Giordino winkte mit einem beruhigenden Lächeln ab. »Dein Sohn weiß ganz genau, was er tut. Schließlich ist er bei einem der Besten in der Lehre gewesen.«

Daran hatte Pitt nicht den geringsten Zweifel. Giordino wusste mehr über Tauchboote als jeder noch so erfahrene Schiffsingenieur auf den sieben Weltmeeren und hatte mit Dirk, seinem Sohn, bei Dutzenden von Tiefseetauch-Projekten zusammengearbeitet. »Bestell ihm nur, dass er darauf achten soll, den Lack der Außenhülle nicht zu zerkratzen. Das Tauchboot ist nämlich ganz neu.«

Giordino gab die Bitte über ein Headset weiter und grinste, während er der Antwort lauschte. »Er meint, das Boot sei ausreichend versichert. Übrigens glaubt Summer, dass es sich bei dem Wrack um einen japanischen Zerstörer namens Akizuki handelt.«

»Das Videomaterial, das sie bis jetzt geliefert haben, ist allerdings exzellent. Sie sollen da unten Schluss machen und wieder nach oben kommen. Wir müssen noch ein ziemlich großes Gebiet überprüfen, ehe ich hier meine Zelte abbrechen kann.«

Hinter ihnen drang ein lauter Schiffsalarm aus einem Lautsprecher über ihren Köpfen.
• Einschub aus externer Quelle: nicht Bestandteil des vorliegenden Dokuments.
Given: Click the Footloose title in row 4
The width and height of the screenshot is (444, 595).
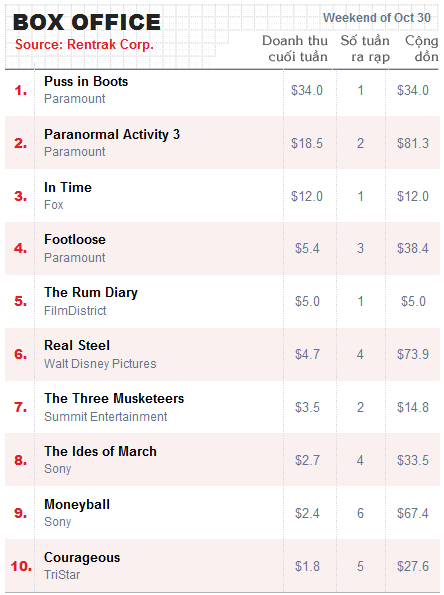Looking at the screenshot, I should tap(75, 239).
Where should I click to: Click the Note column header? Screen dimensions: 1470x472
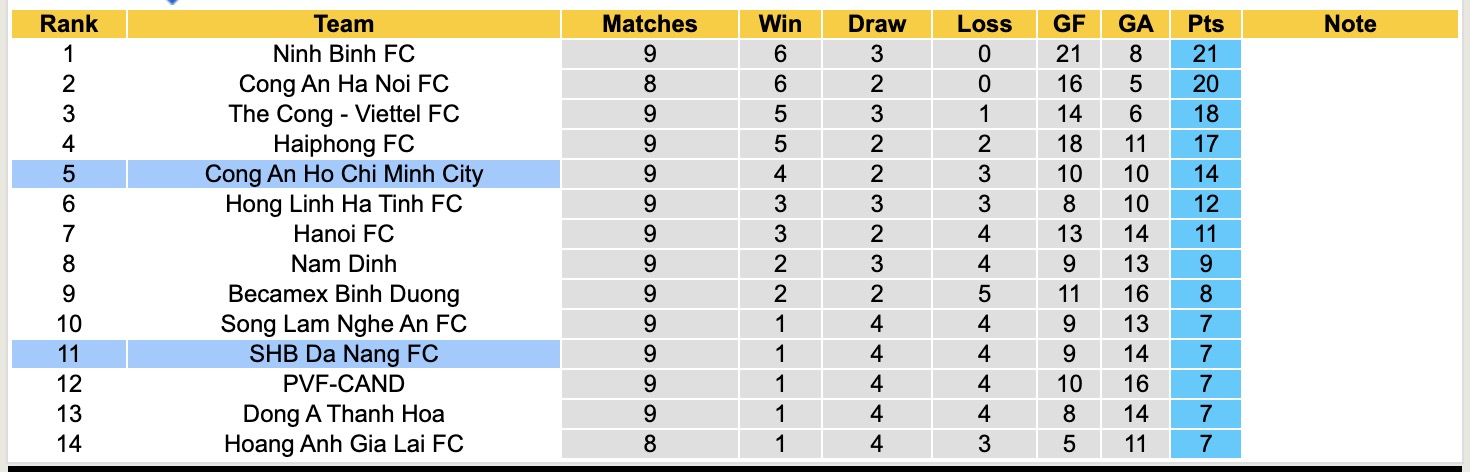click(x=1350, y=24)

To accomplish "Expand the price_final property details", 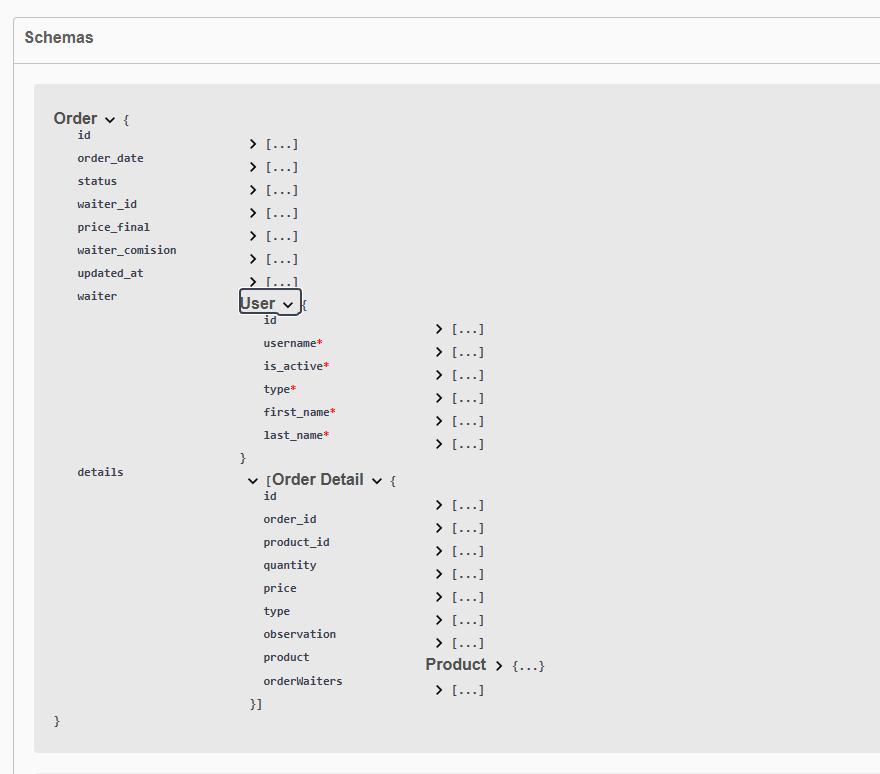I will (253, 236).
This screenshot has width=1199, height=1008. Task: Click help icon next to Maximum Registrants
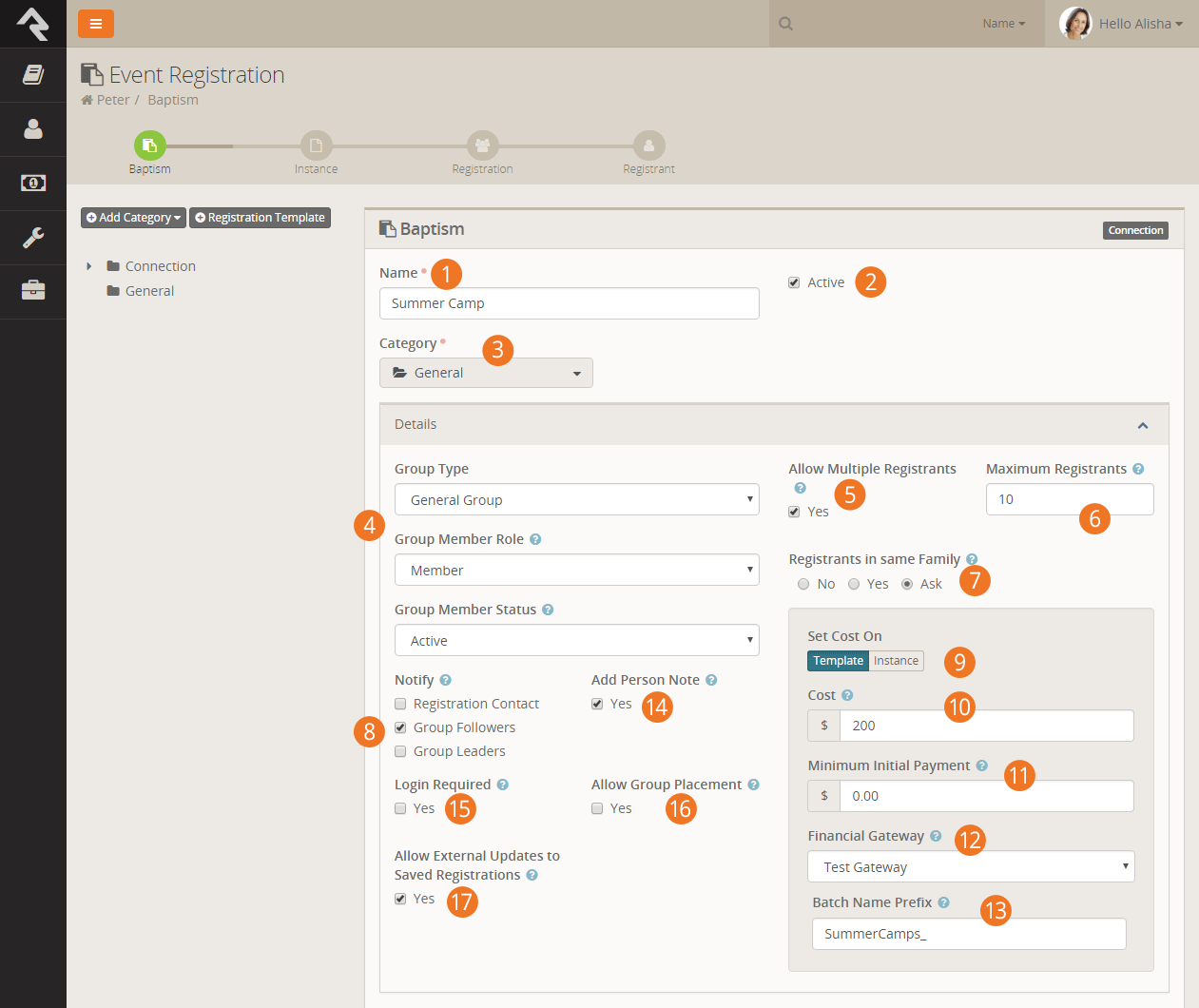click(x=1138, y=469)
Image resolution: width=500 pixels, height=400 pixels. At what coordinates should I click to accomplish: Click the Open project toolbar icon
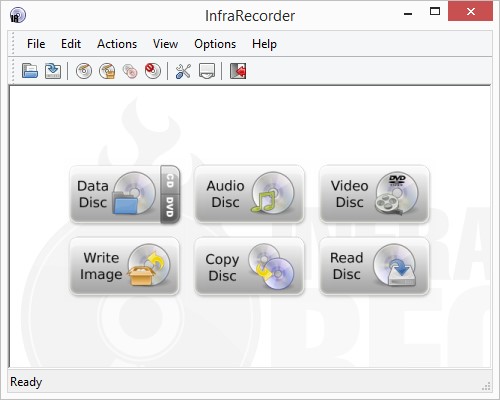tap(30, 71)
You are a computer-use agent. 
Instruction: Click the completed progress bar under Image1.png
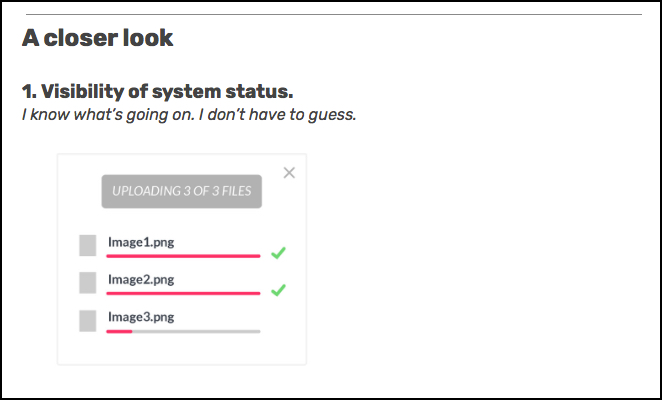[x=183, y=256]
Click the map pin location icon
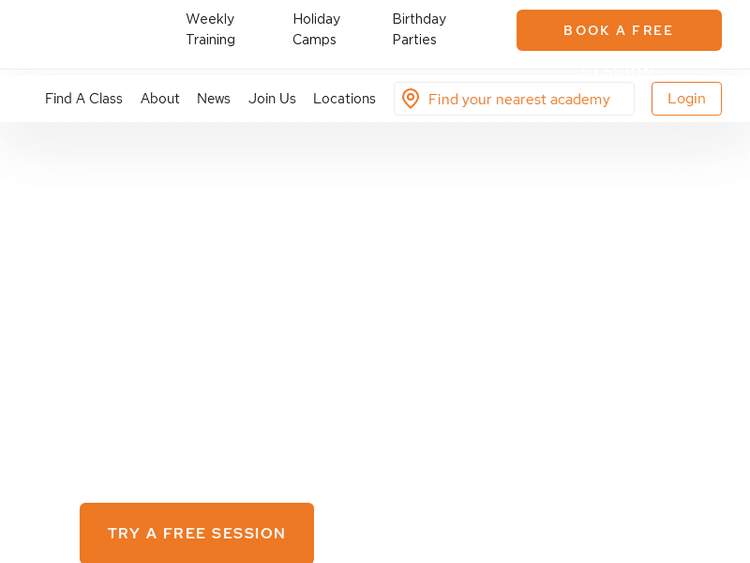Screen dimensions: 750x563 coord(410,99)
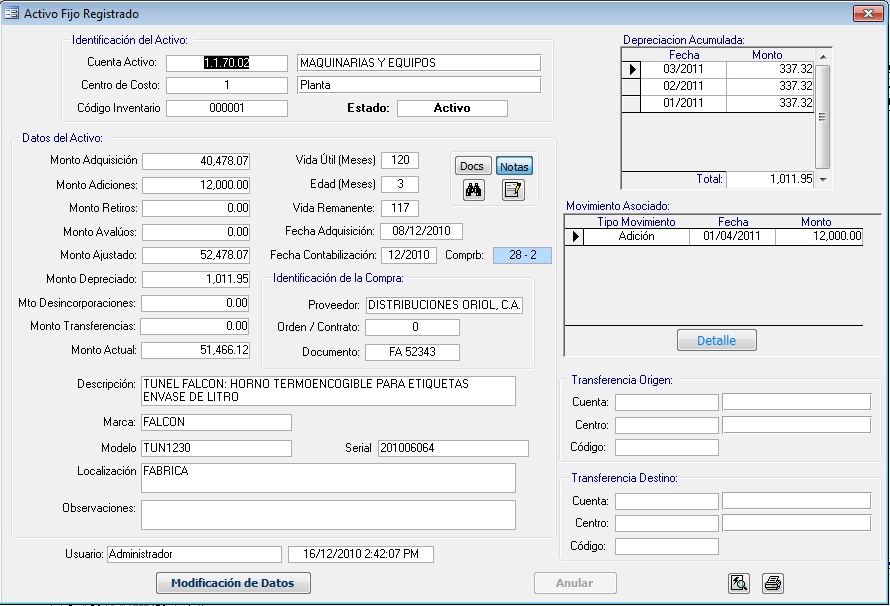The image size is (890, 606).
Task: Click the Cuenta Activo field 1.1.70.02
Action: (x=227, y=63)
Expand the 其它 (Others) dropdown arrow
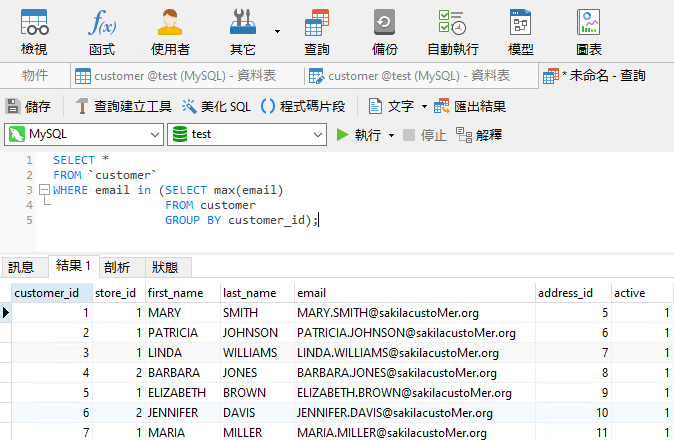Image resolution: width=674 pixels, height=440 pixels. [278, 31]
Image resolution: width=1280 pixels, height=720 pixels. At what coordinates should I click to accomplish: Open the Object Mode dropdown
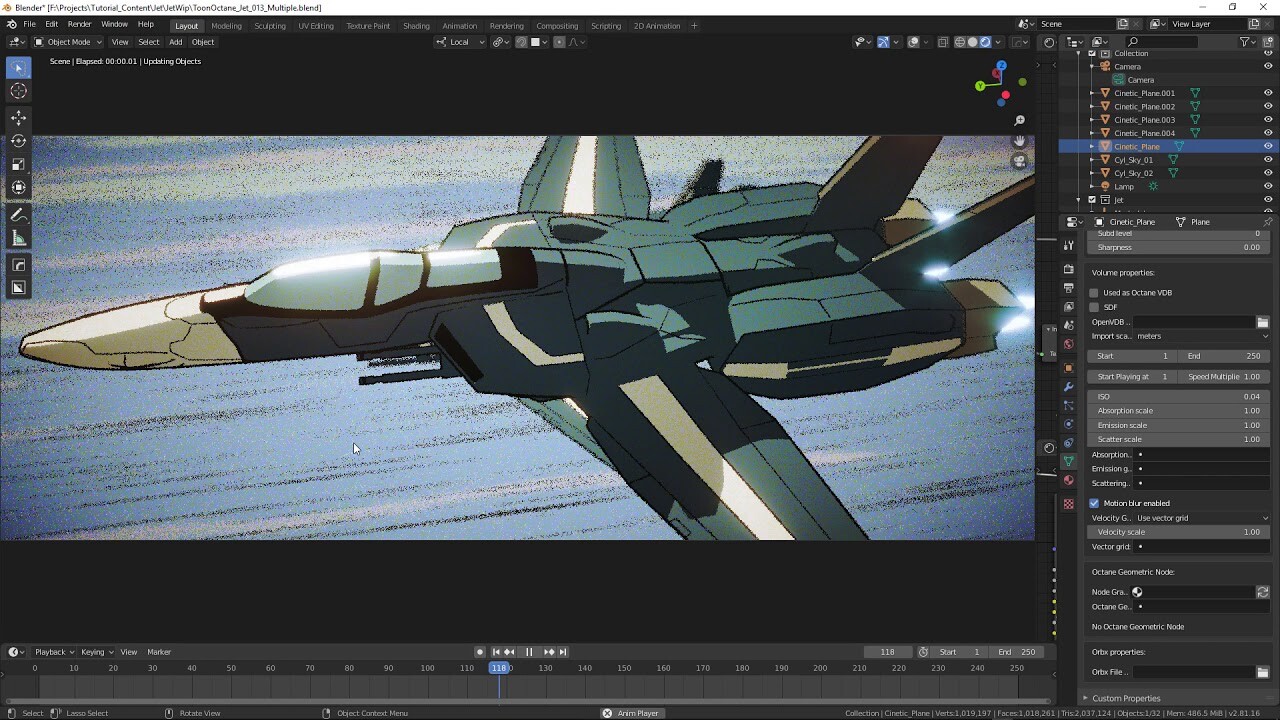tap(66, 42)
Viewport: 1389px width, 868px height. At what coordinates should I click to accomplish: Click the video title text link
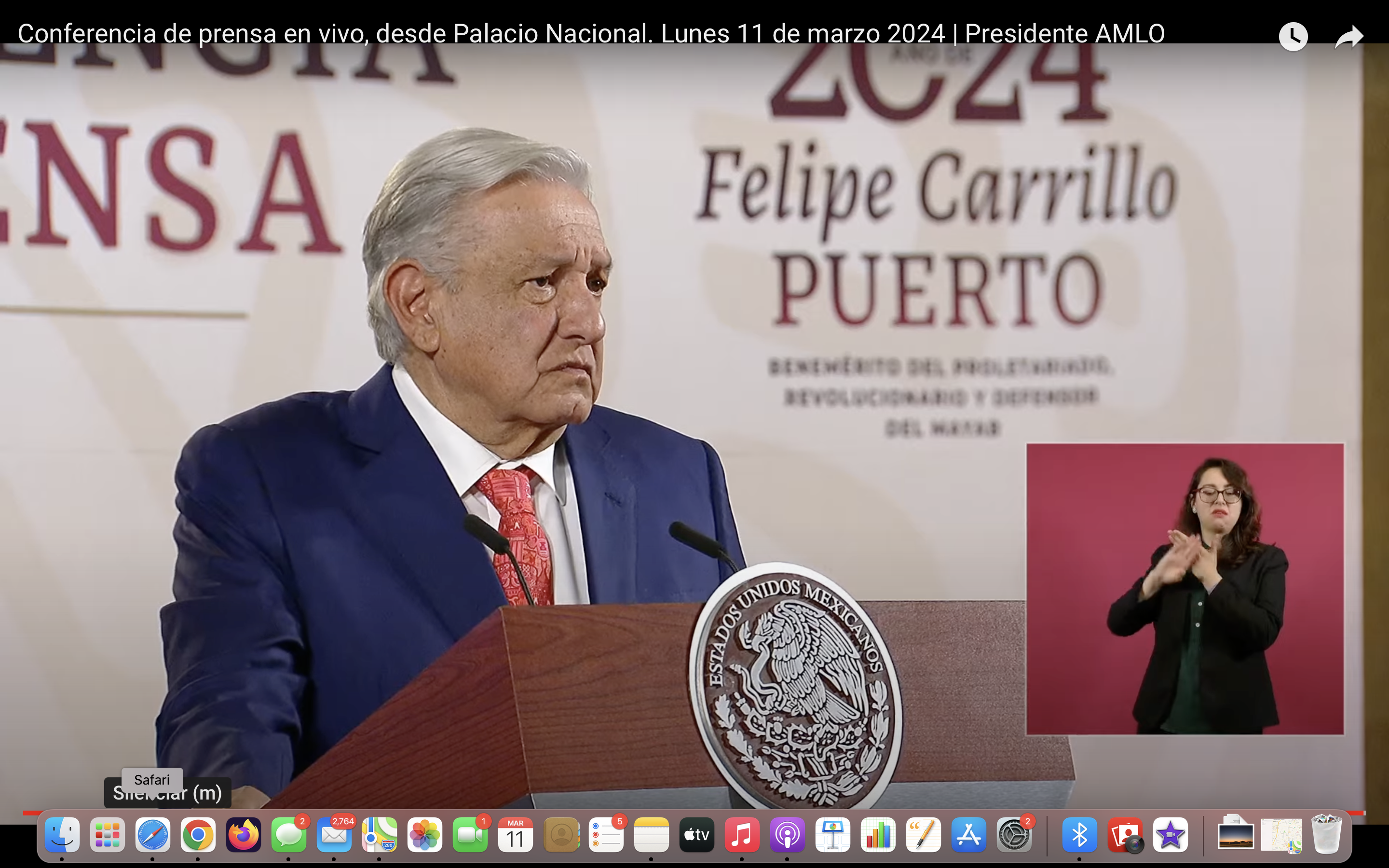pyautogui.click(x=591, y=33)
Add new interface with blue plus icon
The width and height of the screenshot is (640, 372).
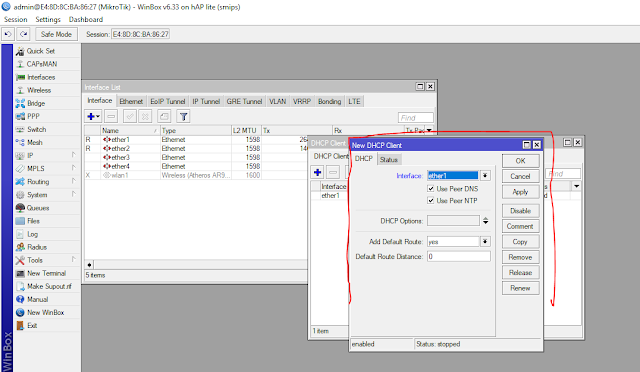coord(93,117)
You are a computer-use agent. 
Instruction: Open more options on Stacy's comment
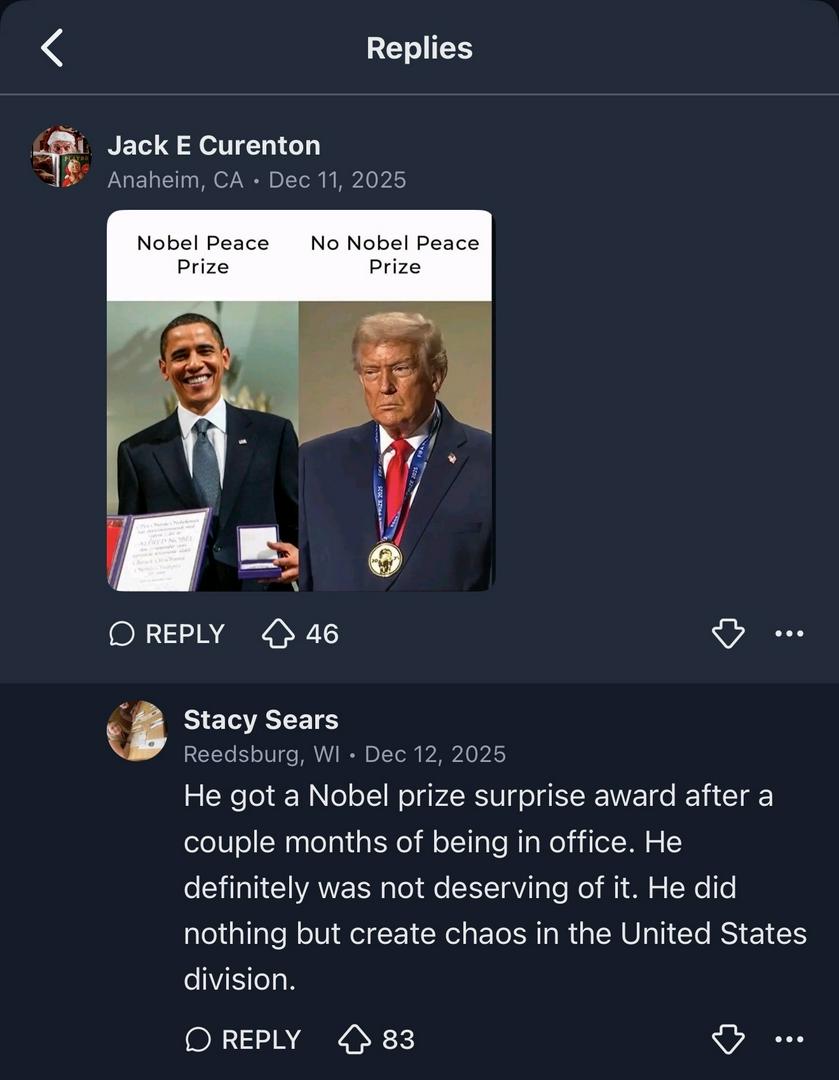tap(789, 1040)
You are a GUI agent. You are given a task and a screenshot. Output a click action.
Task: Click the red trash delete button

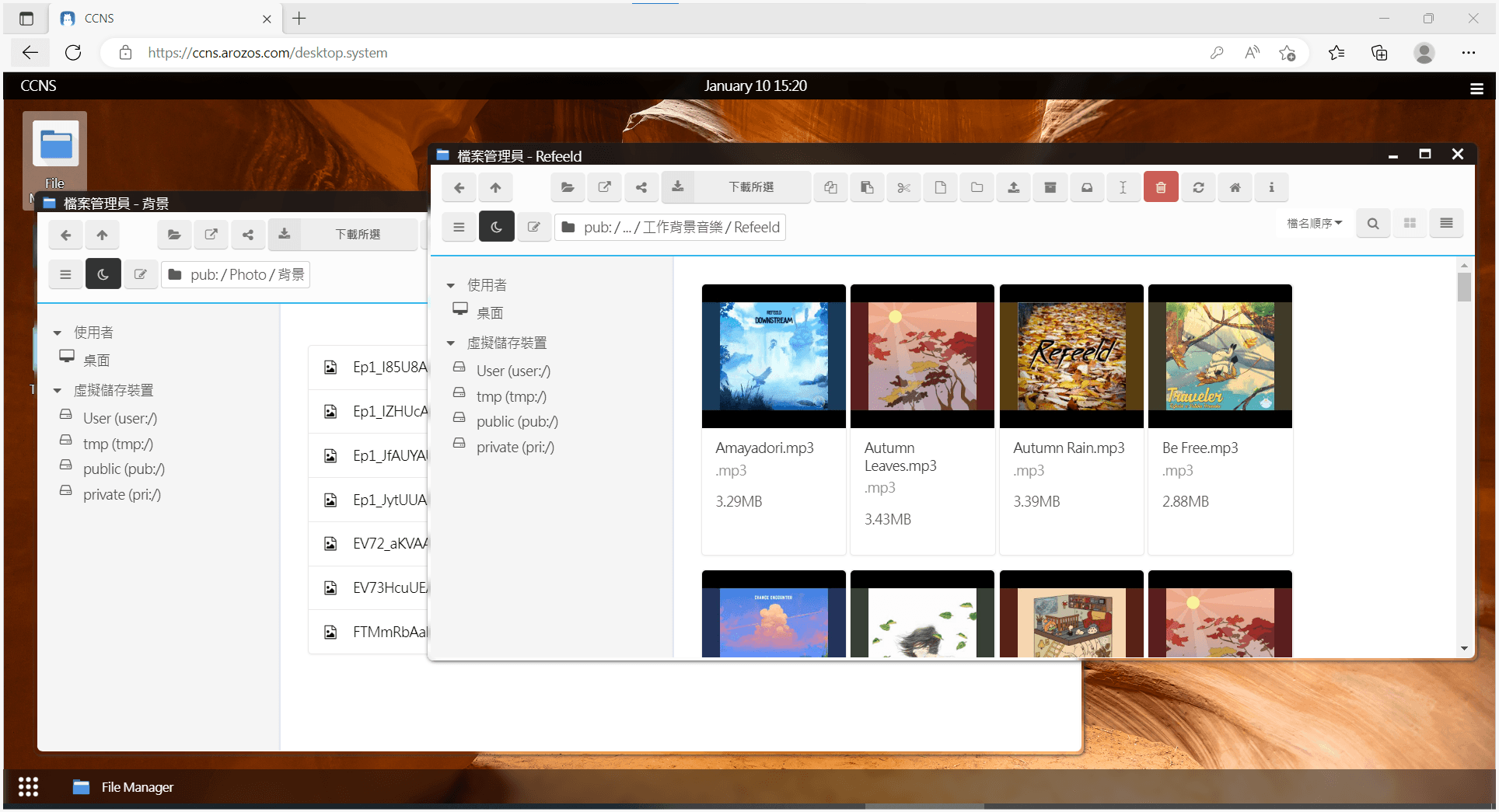1160,187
Nach zwanzig Sekunden verstummte das schrille Signal und wurde von der Stimme des Kapitäns abgelöst.

»An alle Mannschaftsmitglieder! Achtung! Eine hohe Welle nähert sich dem Schiff. Bereit halten für den Aufprall! Ich wiederhole. Mannschaft bereit halten für den Aufprall!«

Giordino leitete die Warnung an das Tauchboot weiter, dann räumte er einige Schnellhefter vom Schreibtisch und deponierte sie auf dem Fußboden. Pitt blickte durch eine offene Lukentür hinaus auf die Steuerbordreling, sah jedoch nur eine im morgendlichen Sonnenschein funkelnde ruhige See. Dann bockte das Schiff wie wildes Pferd, das sich gegen den Sattel wehrt.

Beide Männer wurden hochgeschleudert, als das Deck unter ihren Füßen anstieg und gleich wieder absackte. Das Schiff knarrte und hallte von lautem Gepolter wider, als lose Gegenstände durch die Luft flogen und gegen stählerne Schotten prallten. Und dann war es auch schon vorbei. So schnell, wie sie zugeschlagen hatte, rollte die Welle unter ihnen durch, und das Schiff richtete sich auf und lag erneut kerzengerade auf ebenem Kiel.